It took a team of twenty more than two years to complete Mir Mahna, marrying traditional Iranian music with modern game development techniques, including motion capture. The end result is a first-person shooter that casts players in the role of members of Mir Mahna's army, taking on the Dutch with muskets, throwing knives, and cannons. It's no Battlefield 1766, but it certainly looks capable of readily engaging fans of the genre.


But the impact of Mir Mahna extends well beyond simple entertainment. During a ceremony honoring the game's creators earlier this year, Iran's Minister of Culture and Islamic Guidance Seyyed Mohammad Hosseini stressed the importance of computer games to the country's culture. "The inspiration of the computer game from national figures is a very auspicious event. It is necessary for us to introduce our heroes and luminaries to new generations."

In fact, Mir Mahna's creators believe the game could reach beyond the borders of Iran, introducing the culture of the country to the world at large. In an age where much of the world perceives the Middle East as a place to which troops are deployed and from which oil comes, any product with the power to provide a deeper understanding of Iran to other cultures is a welcome one.


And what better teaching platform than a video game?
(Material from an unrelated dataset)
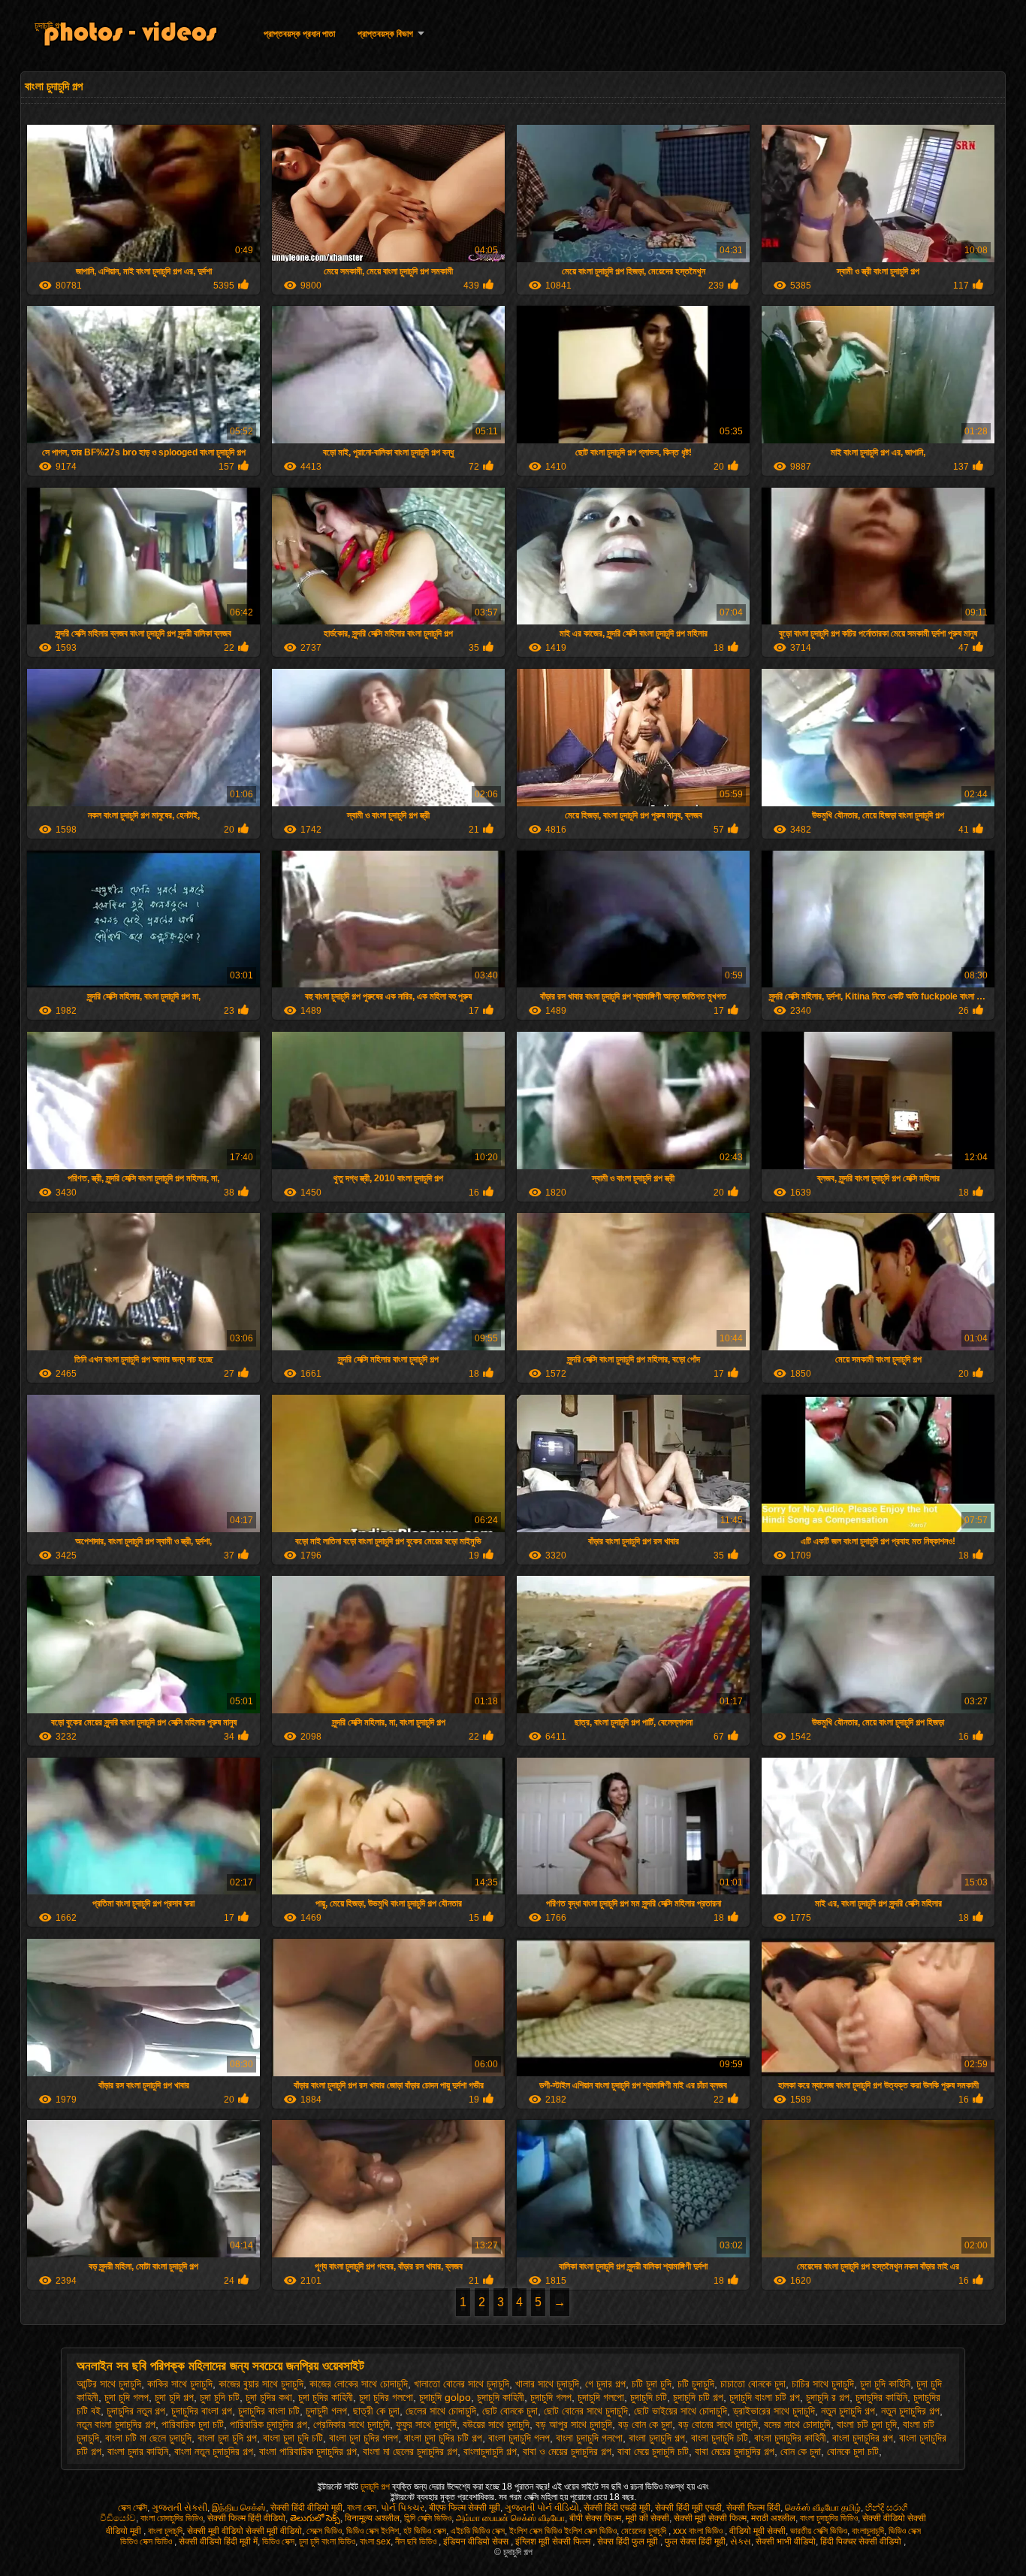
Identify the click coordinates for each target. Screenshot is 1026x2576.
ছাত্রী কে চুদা (376, 2411)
The interactive and immersive nature of games give them the power to break down cultural barriers far more readily that books or television. Experiencing an important moment in the history of Iran from the perspective of a warrior that was directly involved in the conflict can form a much stronger connection to the events than simply watching or reading someone else's story.

Perhaps Mir Mahna is the game that will cross these boundaries and make that connection, delivering a deeper understanding and appreciation of Iran to the world at large, and more than two hundred years after his defeat of the Dutch the Amir of Kharg can become a national hero all over again.